Facts: This was a case of a pension fund which provided a pension for Air Jamaica employees on retirement and for their widow and designated beneficiaries after death.

  • Employees when they joined the company joined the pension scheme and money was automatically taken out of their pay packages and put into the pension pot. Their employer, Air Jamaica, also made contributions to the pension pot too. When the employees retired the accumulated pension pot was used to proved benefits for the employee until they died, and then the benefits of the pension go to the widow until the end of their widow’s life
  • So the widow was a beneficiary of the trust and that offended the rule against perpetuity because, as the Privy Council found...

Held: The Privy Council held that each employee’s pension fund was a separate trust, established at the time that the employee joined the scheme. The power to provide benefits to widows offended against the rule against perpetuities, as it was possible for a person to marry, after the constitution of the trust, a person who had not been alive at the date of constitution.

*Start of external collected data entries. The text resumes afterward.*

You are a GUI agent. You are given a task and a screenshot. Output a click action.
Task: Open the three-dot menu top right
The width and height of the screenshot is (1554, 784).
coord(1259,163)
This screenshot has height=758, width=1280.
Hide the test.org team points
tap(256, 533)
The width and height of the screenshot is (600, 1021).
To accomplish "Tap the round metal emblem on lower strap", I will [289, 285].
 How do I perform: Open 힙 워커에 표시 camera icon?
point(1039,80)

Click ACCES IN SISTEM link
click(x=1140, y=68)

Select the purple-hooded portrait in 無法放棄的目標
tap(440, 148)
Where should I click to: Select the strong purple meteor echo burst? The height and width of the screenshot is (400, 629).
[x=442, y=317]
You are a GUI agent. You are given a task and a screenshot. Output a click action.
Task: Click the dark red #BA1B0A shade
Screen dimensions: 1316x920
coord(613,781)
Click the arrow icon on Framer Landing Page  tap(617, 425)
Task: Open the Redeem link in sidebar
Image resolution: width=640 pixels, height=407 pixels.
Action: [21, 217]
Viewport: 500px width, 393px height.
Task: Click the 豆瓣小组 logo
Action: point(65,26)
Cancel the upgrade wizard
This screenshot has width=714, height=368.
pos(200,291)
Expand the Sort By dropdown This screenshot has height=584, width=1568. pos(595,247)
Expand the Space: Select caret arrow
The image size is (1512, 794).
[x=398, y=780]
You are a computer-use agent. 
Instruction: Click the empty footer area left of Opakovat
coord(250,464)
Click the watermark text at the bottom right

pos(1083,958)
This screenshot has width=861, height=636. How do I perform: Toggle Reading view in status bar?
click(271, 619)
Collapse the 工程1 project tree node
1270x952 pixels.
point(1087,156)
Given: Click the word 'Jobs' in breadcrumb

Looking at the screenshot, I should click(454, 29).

So the Privy Council held each employee’s pension fund was a separate trust that had to comply with the rule against perpetuities

The trouble was that the power to provide benefits for a life time to the employer as well as to the widow until her death offended the rule against perpetuities because it was possible for a person to marry, after the trust had been formed, a person who was not a life in being at date trust was constituted

  • I.e. if the employer and his wife are both alive when the trust is created they are “lives in being”, and therefore the trust would be valid because the trust would only last for the remainder of their lives
  • However, if the employer is 18 when he signs the trust he will become the life in being; if his future wife is not born yet then the employer will become the life in being; the wife, who he marries later, will therefore NOT be a life in being
  • As the trust in this case is meant to be valid until the death of the widow (who is a beneficiary), it would only be possible for the trust to be valid if the widow died within 21 years of her husband’s death → remember, the rule against perpetuities would mean that the trust would have to end within a life in being plus 21 years

So because it was possible an employee could have constituted the trust before his future wife was even born (and therefore would not be a life in being), the only way the trust could be valid is if she died within 21 years of the employer’s death; as it was a possibility a widow could live longer than that, that would invalidate the trust

As a result, Lord Millett said that every single pension fund under the scheme was invalid because under the old rule pre-1964 the mere possibility was sufficient to invalidate a trust

  • Just before the change in the law the following case happened: Pilkington v Inland Revenue Commissioners [1964]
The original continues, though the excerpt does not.